> **Passage shown**

Chilean companies will be required to make contributions to employee pension accounts under legislation sent to Congress this week. Accounts are currently funded solely by employee contributions of 10 percent of gross salary. The new law will add a 5 percent employer contribution.

The monthly employer contribution will be introduced gradually, beginning at 1 percent in the first year and rising to the full amount within six years. Sixty percent of employer contributions will be paid directly into workers' individual pension accounts, the remainder into a new collective savings fund to boost the pensions of those who have not saved enough for their old age.

Three Bills

The bill is one of three pieces of legislation signed by President Michelle Bachelet on Aug. 10 that aim to increase pensions for Chilean workers, especially the lowest paid.

“We know that individual effort is key and must be recognized, but in many, many cases it is not sufficient,” Bachelet said in a national broadcast to explain the reform on Aug. 12.

In 2015, a commission appointed by Bachelet found that approximately half of retirees would receive pensions of under 90,000 pesos ($139) a month, less than half the minimum wage. The government initially shelved the commission's proposals to improve the situation, but a wave of mass protests last year calling for higher pensions and the elimination of the private pension fund administrators (AFPs) forced the president's hand.

Bachelet explained that the new collective savings fund will increase the income of most pensioners by at least 20 percent while future retirees will obtain a pension that is 50 percent higher as a result of higher contributions.

Rather than the unpopular AFPs, which are seen as profiting from workers' savings, the additional contribution to individual accounts will be administrated by a new public body led by a committee appointed using the same method as Chile's well-respected and autonomous Central Bank. This will be the subject of the second bill.

Records from a collection
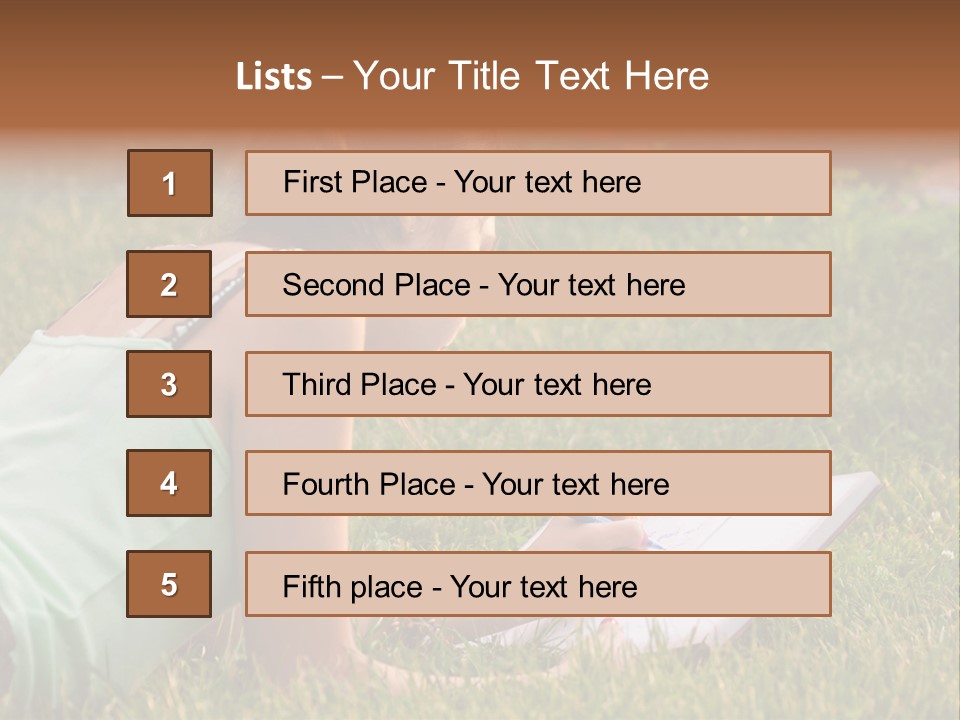This screenshot has width=960, height=720.
Task: Click the number 1 box
Action: point(169,183)
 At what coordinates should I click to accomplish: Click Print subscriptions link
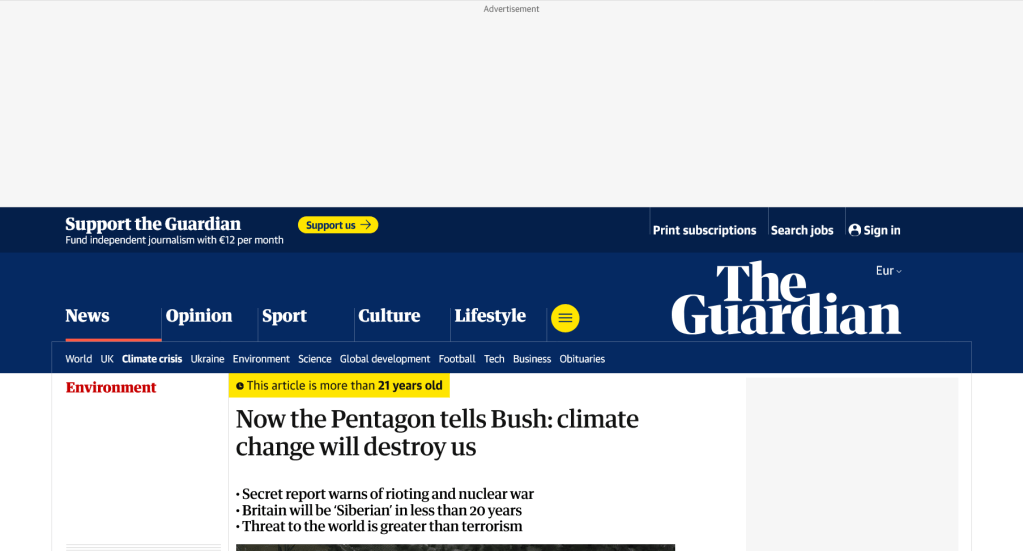click(704, 230)
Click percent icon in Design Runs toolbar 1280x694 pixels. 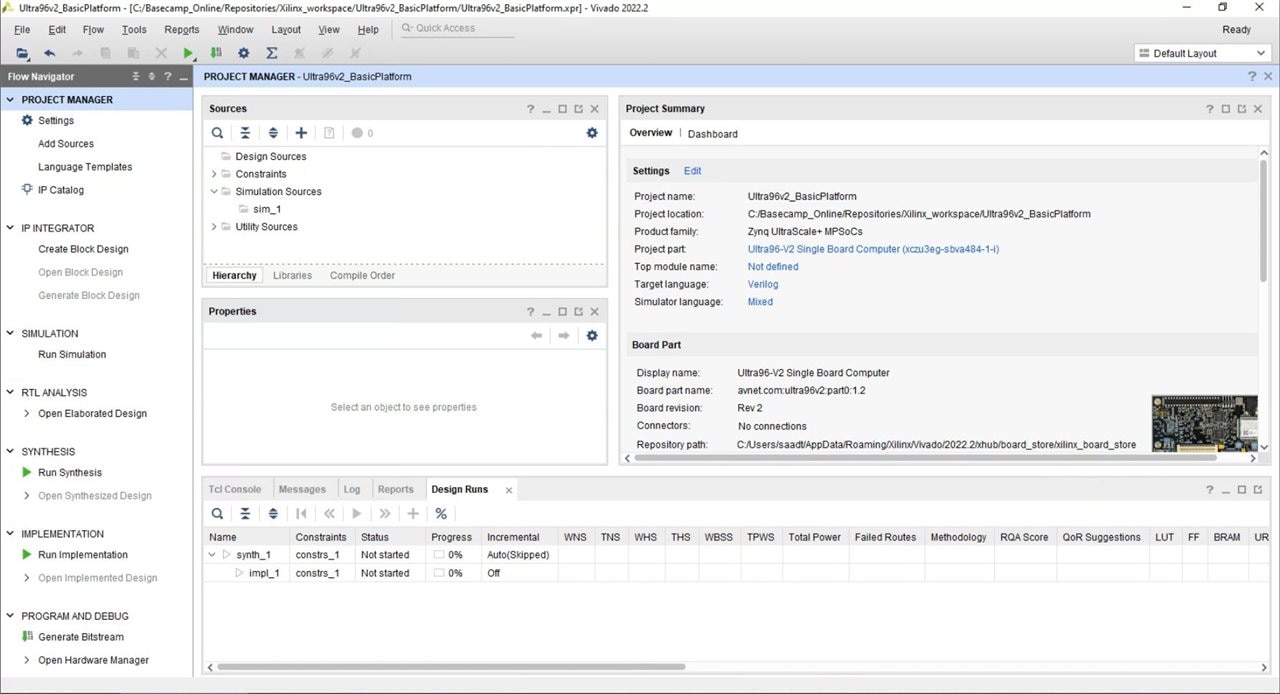(x=441, y=514)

> **Set tasks**
**A)** Reproduce the part of the article on Chilean pension reform between "Rather than the" and "the second bill.", inclusive.
**B)** For each statement about the article on Chilean pension reform, say yes or no and quote the words that decide it. (i) Pension accounts in Chile are currently funded only by employees, who contribute 10 percent of gross salary. (ii) The employer contribution is to reach its full amount within four years. (iii) The three pieces of legislation were signed on Aug. 12.
**C)** Write the next part of the article on Chilean pension reform, picking up after its last sentence.

> **Answer set**
**A)**
Rather than the unpopular AFPs, which are seen as profiting from workers' savings, the additional contribution to individual accounts will be administrated by a new public body led by a committee appointed using the same method as Chile's well-respected and autonomous Central Bank. This will be the subject of the second bill.

**B)**
(i) Yes: "Accounts are currently funded solely by employee contributions of 10 percent of gross salary."
(ii) No: "rising to the full amount within six years."
(iii) No: "signed by President Michelle Bachelet on Aug. 10"

**C)**
The third will introduce stricter regulation of the AFPs.

Time Running Out

The government proposal has not pleased business leaders, who see the employers' contribution as a tax on jobs as Chile's economy suffers its worst slowdown since the 2008-2009 global financial crisis. In addition, the AFPs, which include subsidiaries of Metlife Inc. and Principal Financial Group, have pointed out that the new public entity will increase, not reduce, the cost of administrating workers' savings.

The bill also does not address the issue of retirement ages, currently 65 for men and 60 for women, which are a contributing factor to low pensions, especially for female retirees, critics have pointed out.

Still, legislators have promised to give their full attention to the bill in order to complete the approval process before the Bachelet government steps down in March. Failing this, the completion of the legislative process may be left to Bachelet's successor.

Former president Sebastian Piñera, who is the leading candidate for next November's presidential elections, has said he would require a 4 percent contribution from employers, all of which would go into the individual account, while an increased basic pension would be financed out of general taxation.

The government's principal candidate Senator Alejandro Guillier said that he broadly supports Bachelet's proposal, while Beatriz Sanchez of the left-wing Frente Amplio coalition has called for the abolition of the AFPs.

To contact the reporter on this story: Tom Azzopardi in Santiago at correspondents@bna.com

To contact the editor responsible for this story: Rick Vollmar at rvollmar@bna.com

For More Information

For more information on Chilean HR law and regulation, see the Chile primer.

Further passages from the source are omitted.